Please reproduce every entry, keeping each one exact.

○ ○ ○ ○ ○ ○ ○

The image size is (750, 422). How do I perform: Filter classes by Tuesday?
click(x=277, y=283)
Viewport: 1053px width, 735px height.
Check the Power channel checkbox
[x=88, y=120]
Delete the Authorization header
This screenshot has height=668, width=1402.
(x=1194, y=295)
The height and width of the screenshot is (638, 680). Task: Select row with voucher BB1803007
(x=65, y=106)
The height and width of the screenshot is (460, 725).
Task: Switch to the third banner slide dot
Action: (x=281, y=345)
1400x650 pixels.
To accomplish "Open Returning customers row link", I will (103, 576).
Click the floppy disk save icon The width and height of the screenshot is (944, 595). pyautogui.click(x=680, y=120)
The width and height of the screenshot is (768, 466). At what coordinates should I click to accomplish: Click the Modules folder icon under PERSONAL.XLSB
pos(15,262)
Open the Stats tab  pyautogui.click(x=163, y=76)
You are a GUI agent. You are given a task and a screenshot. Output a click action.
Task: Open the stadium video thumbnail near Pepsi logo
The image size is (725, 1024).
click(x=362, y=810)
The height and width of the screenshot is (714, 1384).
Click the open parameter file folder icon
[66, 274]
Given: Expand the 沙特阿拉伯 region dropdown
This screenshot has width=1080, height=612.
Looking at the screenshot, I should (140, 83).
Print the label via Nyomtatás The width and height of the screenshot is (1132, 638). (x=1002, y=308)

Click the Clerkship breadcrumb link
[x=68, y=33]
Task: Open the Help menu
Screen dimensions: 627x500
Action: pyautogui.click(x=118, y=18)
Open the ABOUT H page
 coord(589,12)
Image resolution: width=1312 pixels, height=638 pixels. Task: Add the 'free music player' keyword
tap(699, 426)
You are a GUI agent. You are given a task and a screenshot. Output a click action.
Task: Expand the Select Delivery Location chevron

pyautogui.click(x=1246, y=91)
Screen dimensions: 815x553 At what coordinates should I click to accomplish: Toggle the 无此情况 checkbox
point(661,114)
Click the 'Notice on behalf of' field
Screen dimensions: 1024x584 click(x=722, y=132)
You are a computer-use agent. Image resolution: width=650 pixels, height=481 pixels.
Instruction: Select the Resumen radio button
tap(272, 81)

○ ○ ○ ○ ○ ○ ○

**Answer section:**
The image size is (750, 422). How do I perform: Filter classes by Tuesday?
click(x=277, y=283)
Viewport: 1053px width, 735px height.
Check the Power channel checkbox
[x=88, y=120]
Delete the Authorization header
This screenshot has height=668, width=1402.
(x=1194, y=295)
The height and width of the screenshot is (638, 680). Task: Select row with voucher BB1803007
(x=65, y=106)
The height and width of the screenshot is (460, 725).
Task: Switch to the third banner slide dot
Action: (x=281, y=345)
1400x650 pixels.
To accomplish "Open Returning customers row link", I will (103, 576).
Click the floppy disk save icon The width and height of the screenshot is (944, 595). pyautogui.click(x=680, y=120)
The width and height of the screenshot is (768, 466). At what coordinates should I click to accomplish: Click the Modules folder icon under PERSONAL.XLSB
pos(15,262)
Open the Stats tab  pyautogui.click(x=163, y=76)
You are a GUI agent. You are given a task and a screenshot. Output a click action.
Task: Open the stadium video thumbnail near Pepsi logo
The image size is (725, 1024).
click(x=362, y=810)
The height and width of the screenshot is (714, 1384).
Click the open parameter file folder icon
[66, 274]
Given: Expand the 沙特阿拉伯 region dropdown
This screenshot has width=1080, height=612.
Looking at the screenshot, I should (140, 83).
Print the label via Nyomtatás The width and height of the screenshot is (1132, 638). (x=1002, y=308)

Click the Clerkship breadcrumb link
[x=68, y=33]
Task: Open the Help menu
Screen dimensions: 627x500
Action: pyautogui.click(x=118, y=18)
Open the ABOUT H page
 coord(589,12)
Image resolution: width=1312 pixels, height=638 pixels. Task: Add the 'free music player' keyword
tap(699, 426)
You are a GUI agent. You are given a task and a screenshot. Output a click action.
Task: Expand the Select Delivery Location chevron

pyautogui.click(x=1246, y=91)
Screen dimensions: 815x553 At what coordinates should I click to accomplish: Toggle the 无此情况 checkbox
point(661,114)
Click the 'Notice on behalf of' field
Screen dimensions: 1024x584 click(x=722, y=132)
You are a computer-use agent. Image resolution: width=650 pixels, height=481 pixels.
Instruction: Select the Resumen radio button
tap(272, 81)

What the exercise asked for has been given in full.